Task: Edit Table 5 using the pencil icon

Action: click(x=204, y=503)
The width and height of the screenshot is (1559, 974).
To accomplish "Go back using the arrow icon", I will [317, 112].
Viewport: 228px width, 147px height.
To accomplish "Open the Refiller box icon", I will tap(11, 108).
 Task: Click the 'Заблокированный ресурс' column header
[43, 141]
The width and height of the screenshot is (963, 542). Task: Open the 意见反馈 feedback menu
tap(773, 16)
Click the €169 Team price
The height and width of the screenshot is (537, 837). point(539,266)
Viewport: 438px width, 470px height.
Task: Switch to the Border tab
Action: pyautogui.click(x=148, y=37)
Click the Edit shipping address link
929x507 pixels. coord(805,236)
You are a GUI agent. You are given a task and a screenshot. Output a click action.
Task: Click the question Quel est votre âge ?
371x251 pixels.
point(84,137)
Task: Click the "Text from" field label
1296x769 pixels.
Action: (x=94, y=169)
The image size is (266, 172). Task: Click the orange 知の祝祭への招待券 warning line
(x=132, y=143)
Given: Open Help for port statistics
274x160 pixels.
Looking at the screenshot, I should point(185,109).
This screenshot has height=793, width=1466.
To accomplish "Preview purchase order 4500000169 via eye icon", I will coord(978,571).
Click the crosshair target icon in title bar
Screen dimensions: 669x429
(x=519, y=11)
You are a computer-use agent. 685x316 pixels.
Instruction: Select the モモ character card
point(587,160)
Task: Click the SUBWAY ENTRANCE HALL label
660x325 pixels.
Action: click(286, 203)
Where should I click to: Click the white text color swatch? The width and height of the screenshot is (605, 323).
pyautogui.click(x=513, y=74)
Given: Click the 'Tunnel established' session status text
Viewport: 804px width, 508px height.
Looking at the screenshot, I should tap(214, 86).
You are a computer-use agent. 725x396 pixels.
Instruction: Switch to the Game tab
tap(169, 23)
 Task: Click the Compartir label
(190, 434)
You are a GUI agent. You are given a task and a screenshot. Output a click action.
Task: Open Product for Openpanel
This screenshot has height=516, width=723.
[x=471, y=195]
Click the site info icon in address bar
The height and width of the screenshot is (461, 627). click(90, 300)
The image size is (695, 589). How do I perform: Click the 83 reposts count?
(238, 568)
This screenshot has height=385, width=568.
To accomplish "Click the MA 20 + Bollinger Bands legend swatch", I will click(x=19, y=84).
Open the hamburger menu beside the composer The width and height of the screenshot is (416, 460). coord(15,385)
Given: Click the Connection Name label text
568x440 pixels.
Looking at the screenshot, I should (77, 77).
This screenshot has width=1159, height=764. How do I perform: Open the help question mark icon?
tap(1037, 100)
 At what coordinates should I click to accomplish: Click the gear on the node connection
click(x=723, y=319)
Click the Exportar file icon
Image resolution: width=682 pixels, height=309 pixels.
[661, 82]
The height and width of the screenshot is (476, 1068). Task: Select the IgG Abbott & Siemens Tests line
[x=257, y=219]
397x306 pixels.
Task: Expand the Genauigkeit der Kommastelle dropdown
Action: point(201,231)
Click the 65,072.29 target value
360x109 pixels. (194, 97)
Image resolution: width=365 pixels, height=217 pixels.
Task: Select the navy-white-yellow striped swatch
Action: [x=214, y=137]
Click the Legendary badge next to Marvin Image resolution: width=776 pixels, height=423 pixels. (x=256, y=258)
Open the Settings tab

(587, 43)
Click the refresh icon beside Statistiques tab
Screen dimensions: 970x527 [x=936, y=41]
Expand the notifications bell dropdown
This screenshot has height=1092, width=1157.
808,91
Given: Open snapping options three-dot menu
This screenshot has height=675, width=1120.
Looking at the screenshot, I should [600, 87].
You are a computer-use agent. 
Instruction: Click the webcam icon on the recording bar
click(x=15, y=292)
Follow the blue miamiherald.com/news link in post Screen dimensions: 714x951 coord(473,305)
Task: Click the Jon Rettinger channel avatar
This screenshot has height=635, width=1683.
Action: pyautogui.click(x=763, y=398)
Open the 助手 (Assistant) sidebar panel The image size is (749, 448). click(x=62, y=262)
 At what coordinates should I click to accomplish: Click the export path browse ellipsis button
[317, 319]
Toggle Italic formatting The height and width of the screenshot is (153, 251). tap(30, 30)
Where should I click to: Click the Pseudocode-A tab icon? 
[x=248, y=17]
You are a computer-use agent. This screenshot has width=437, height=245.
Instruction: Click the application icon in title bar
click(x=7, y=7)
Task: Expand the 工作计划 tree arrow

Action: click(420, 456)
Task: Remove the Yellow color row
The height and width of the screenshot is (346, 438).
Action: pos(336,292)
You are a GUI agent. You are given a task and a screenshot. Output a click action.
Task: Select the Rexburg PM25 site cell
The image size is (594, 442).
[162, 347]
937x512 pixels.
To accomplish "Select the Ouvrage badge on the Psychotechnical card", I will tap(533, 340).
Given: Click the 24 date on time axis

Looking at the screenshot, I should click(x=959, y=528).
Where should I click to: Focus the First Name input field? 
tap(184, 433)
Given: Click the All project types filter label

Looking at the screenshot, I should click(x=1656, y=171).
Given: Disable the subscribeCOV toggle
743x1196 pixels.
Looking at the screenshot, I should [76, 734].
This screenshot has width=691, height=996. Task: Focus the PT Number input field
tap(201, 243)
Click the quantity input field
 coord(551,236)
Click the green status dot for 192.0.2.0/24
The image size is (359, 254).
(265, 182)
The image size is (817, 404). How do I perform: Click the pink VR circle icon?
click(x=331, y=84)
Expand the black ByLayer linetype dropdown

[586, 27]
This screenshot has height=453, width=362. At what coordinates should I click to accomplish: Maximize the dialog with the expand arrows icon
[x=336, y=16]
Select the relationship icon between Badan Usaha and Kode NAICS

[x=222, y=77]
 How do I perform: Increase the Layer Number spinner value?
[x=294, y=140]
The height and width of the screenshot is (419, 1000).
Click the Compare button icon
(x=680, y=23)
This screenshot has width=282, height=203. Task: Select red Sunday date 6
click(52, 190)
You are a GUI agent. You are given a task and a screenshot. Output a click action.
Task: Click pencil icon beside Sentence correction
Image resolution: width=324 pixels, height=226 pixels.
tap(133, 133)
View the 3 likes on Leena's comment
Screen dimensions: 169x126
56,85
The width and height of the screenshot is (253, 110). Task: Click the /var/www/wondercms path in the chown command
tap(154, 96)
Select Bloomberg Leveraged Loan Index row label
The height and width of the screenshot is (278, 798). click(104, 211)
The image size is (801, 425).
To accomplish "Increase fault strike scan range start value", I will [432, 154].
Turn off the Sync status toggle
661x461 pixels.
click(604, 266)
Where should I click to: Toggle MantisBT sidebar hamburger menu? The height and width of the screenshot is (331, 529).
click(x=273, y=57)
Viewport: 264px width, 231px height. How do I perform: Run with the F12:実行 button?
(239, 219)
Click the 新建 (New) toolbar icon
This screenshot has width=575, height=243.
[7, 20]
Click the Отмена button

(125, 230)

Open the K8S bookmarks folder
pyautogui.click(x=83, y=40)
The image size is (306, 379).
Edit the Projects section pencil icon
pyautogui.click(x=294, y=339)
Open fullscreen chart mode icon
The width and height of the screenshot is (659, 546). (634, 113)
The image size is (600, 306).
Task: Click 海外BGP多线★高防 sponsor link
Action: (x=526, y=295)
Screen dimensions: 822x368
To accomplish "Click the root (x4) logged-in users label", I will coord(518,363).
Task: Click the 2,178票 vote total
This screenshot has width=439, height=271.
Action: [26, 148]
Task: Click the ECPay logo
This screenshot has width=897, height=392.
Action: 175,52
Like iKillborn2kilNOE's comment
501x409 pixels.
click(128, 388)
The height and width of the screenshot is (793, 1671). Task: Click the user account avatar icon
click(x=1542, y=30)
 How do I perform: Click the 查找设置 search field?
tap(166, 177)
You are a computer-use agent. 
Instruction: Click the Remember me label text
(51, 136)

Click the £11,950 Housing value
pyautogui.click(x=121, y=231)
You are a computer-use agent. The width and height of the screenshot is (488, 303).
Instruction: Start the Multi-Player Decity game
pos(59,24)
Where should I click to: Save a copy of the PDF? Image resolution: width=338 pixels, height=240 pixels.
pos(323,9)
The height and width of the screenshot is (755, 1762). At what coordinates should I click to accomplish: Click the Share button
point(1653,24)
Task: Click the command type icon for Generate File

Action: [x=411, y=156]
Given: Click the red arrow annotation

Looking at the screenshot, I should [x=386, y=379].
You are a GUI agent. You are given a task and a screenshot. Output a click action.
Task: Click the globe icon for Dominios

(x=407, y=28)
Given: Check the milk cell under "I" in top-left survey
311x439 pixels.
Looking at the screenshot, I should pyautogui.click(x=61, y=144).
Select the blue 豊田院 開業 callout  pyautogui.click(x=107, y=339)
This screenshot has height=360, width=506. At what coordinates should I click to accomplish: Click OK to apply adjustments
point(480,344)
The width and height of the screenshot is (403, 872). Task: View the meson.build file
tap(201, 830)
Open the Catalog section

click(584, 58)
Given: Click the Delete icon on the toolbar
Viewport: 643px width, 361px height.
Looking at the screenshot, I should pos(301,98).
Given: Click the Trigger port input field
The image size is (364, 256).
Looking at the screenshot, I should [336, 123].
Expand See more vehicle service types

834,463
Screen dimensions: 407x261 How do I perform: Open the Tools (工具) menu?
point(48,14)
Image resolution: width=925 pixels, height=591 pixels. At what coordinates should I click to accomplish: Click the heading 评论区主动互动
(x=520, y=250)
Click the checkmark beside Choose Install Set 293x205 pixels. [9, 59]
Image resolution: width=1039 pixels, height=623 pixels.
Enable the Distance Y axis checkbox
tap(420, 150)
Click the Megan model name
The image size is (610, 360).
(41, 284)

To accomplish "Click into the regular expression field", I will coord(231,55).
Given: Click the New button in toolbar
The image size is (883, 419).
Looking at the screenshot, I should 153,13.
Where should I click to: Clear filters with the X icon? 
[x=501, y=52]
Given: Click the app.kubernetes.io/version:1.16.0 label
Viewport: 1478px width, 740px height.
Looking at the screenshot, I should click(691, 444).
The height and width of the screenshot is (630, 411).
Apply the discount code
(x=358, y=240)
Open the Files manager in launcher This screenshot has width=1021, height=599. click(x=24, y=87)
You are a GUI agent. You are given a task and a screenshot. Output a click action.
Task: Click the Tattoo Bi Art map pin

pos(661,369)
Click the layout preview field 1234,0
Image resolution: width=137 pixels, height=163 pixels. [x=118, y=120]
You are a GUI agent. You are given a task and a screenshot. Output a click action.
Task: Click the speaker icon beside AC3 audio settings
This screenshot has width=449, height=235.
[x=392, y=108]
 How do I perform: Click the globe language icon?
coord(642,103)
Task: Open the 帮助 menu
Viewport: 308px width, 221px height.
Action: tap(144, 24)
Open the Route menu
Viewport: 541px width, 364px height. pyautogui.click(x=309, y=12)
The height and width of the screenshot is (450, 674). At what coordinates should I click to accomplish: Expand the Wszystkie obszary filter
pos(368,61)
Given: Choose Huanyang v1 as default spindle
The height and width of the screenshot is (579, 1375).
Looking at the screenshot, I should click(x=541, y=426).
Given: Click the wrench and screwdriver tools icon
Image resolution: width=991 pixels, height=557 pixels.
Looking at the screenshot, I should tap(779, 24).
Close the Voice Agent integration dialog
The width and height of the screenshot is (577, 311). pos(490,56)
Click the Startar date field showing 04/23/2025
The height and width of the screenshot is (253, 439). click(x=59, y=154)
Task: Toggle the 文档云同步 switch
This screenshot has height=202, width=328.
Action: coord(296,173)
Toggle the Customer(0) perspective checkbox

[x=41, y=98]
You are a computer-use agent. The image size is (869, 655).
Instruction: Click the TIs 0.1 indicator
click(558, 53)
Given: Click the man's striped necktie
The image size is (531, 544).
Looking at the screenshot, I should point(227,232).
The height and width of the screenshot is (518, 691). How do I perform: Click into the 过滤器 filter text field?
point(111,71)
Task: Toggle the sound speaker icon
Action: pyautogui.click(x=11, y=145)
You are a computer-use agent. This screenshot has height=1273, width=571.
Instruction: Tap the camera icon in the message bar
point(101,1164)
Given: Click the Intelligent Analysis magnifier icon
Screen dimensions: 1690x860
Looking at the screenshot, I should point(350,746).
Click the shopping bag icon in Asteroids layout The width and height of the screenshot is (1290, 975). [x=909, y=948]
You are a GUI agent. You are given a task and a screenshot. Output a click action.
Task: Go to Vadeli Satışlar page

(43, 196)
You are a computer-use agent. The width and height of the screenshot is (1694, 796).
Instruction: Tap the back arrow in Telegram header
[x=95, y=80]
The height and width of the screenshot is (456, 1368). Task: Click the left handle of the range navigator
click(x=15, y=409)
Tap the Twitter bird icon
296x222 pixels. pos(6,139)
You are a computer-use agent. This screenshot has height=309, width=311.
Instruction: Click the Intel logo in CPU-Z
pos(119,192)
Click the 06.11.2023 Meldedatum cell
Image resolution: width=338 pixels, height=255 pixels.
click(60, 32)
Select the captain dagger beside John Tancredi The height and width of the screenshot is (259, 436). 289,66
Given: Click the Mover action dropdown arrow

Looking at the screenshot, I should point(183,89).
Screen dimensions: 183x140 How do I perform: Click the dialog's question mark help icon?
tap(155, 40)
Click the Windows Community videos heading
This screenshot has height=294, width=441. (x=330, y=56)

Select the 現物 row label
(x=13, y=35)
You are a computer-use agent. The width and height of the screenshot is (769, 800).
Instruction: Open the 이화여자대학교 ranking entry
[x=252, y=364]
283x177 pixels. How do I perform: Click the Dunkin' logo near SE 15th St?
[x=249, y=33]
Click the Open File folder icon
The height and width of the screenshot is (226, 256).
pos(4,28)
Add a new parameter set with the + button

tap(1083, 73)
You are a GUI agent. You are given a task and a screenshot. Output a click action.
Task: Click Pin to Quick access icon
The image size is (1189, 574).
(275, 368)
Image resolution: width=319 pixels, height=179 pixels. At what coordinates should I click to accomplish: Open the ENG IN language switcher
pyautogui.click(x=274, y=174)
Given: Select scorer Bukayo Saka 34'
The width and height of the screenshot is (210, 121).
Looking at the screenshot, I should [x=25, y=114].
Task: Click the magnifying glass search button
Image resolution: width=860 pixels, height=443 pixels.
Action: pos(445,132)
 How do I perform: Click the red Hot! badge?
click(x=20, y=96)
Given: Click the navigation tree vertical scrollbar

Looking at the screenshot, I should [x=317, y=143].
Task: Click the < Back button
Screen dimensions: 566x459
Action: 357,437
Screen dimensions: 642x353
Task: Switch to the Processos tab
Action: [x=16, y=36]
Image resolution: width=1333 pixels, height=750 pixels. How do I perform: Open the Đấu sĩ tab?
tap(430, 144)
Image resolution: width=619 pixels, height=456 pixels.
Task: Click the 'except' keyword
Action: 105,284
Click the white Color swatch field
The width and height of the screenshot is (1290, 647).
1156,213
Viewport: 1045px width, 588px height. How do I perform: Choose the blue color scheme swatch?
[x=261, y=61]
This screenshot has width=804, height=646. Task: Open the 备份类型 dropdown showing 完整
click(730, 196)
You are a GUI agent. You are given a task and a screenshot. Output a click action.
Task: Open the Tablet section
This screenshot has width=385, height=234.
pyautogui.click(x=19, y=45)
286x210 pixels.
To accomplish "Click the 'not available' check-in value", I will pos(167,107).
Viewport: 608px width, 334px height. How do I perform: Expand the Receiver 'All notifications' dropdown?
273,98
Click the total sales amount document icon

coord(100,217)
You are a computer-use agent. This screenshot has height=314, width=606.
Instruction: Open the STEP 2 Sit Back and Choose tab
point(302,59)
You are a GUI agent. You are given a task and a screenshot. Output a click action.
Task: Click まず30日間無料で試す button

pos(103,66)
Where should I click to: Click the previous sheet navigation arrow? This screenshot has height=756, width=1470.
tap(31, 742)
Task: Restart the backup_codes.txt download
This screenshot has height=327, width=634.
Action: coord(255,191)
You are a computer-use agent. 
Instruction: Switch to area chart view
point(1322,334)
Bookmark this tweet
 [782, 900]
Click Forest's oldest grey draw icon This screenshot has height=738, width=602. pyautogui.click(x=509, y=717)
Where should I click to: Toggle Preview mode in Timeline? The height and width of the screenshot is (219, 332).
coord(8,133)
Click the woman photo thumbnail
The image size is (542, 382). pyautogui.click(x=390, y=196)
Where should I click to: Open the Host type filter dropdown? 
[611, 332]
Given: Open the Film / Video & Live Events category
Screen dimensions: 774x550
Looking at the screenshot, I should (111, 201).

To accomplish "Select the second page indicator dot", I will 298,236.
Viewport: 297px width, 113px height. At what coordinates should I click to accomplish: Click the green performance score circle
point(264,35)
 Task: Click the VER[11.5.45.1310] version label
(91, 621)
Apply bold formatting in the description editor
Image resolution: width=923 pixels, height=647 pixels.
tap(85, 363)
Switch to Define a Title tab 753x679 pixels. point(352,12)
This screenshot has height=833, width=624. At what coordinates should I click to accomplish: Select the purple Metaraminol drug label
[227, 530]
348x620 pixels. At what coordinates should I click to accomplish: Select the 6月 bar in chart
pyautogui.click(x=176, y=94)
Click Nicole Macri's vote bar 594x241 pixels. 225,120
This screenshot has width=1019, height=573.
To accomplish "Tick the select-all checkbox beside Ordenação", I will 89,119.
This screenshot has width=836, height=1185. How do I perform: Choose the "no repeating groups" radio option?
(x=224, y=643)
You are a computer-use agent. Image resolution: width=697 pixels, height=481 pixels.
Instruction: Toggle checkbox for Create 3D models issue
========
→ Problem:
Please copy out each line of the data in which the word "cell" occurs.

→ Response for this exercise:
Task: Select the Rexburg PM25 site cell
Given: Check the milk cell under "I" in top-left survey
Click the 06.11.2023 Meldedatum cell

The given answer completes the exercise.